Investing in property has long been seen as a sure bet when considering where you might expect to see year on year growth. Not only does it potentially bring cashflow, it also can benefit from long term capital appreciation. Throughout the UK we have witnessed these trends over last few decades and even the 2008 credit crunch did very little to destabilise the ‘property juggernaut.’ However, have recent events and market forces led the once infallible investment strategy to falter?
According to a Morgan Stanley report, there could potentially be a slump in house prices of 8% in 2018, with lending to fall by up to a third. With the stamp duty changes in 2016 biting, as well as the PRA lending guidelines tightening up lending criteria, this certainly could be the case. The new, more stringent stress tests and re-classification of what a portfolio landlord is, has certainly put scrutiny on how much an investor can borrow and how much leverage can be used when investing. London saw its first house price fall since 2009 in 2017, with the average house value (£472k) decreasing by circa £5k (Homes & Property Newsletter) and perhaps this is a consequence of the changes. Coupled with the uncertainty which still surrounds Brexit, it is difficult to predict whether we are heading for another dip or this being just a wobble. There is definitely an argument for the former.
Despite, these negative statistics property investment remains a leveraged investment and the increase in lending options has seen liquidity flood into the market. We did see Bank of England rate rises in 2017 but the increase in competition between lenders has kept margins down. Furthermore, The Mail on Sunday have commented that a rate rise in the near future is unlikely and this has been driven by a downturn in consumer services at the start of the year. Perhaps this is the reason for the surge in property lending at the end of last year which City AM have recently highlighted. According to the latest figures from Cass Business School, new commercial property lending overall reached £44.5bn for the whole year, equalling figures for the previous year. So there is definitely a case that the increase in liquidity in the market has offset the reduction in borrowing leverage and surely this can only be seen as a positive for the property investor. More responsible lending from an ever increasing number of providers means a wider choice for investors with a protective framework trying to prevent catastrophic events.
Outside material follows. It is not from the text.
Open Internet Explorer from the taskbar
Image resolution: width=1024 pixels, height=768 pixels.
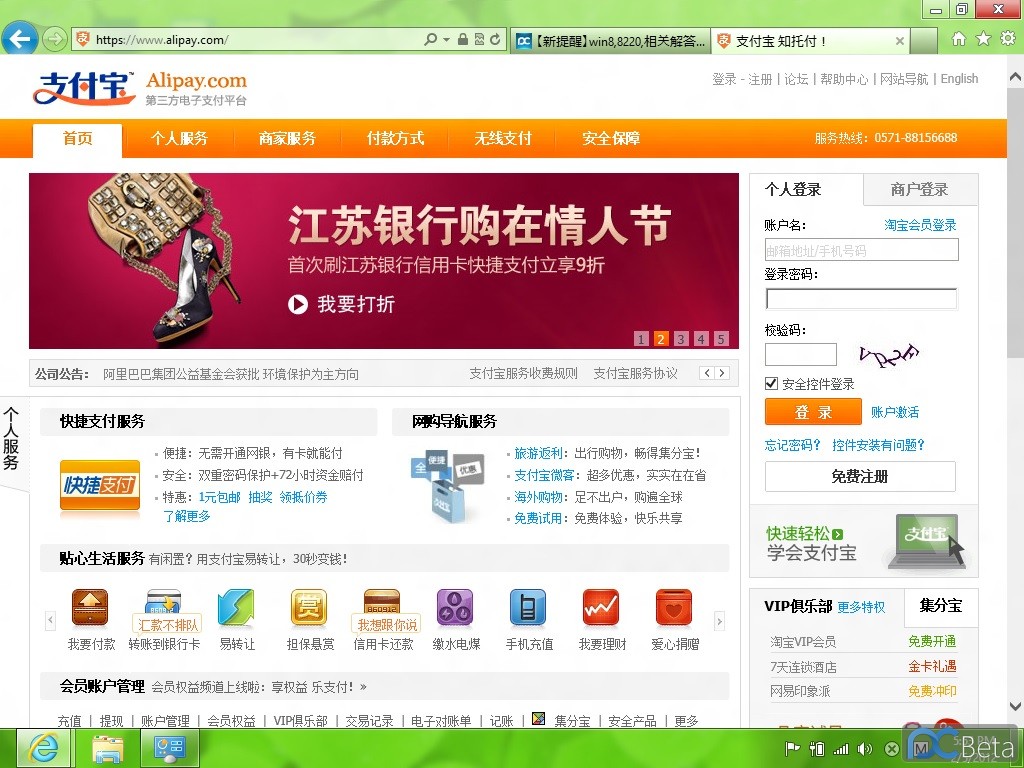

So if the property investment outlook isn’t as doom and gloom as some are making out what are statistics telling us about where people are seeking to gain an advantage? It is evident that many investors are diversifying their operating regions with many of the larger cities, such as Birmingham, Manchester and Edinburgh witnessing good growth. As Thomas Fisher, economist at PWC suggests, "We broadly expect current market conditions to continue, projecting UK-wide house price inflation to be around four per cent in 2018.” Furthermore, Shawbrook Bank have highlighted that it is not only the geographical area that people are altering but also the asset class. Even though single dwelling houses remained the most sought after property type, flat purchases have risen in popularity increasing from 20% to 31% between 2016 and 2017. So it is apparent that investors are not necessarily sticking to traditional trends but are instead looking to diversify.
With so many market forces influencing the property investment market in 2018 it is important that investors remain cautious and seek the right guidance. However, figures and expert opinions all point towards diversification and keeping your options open. There are more choices than ever before, change is happening on a consistent basis. As Charles Darwin said, “It is not the strongest of the species that survives, nor the most intelligent that survives. It is the one that is most adaptable to change.”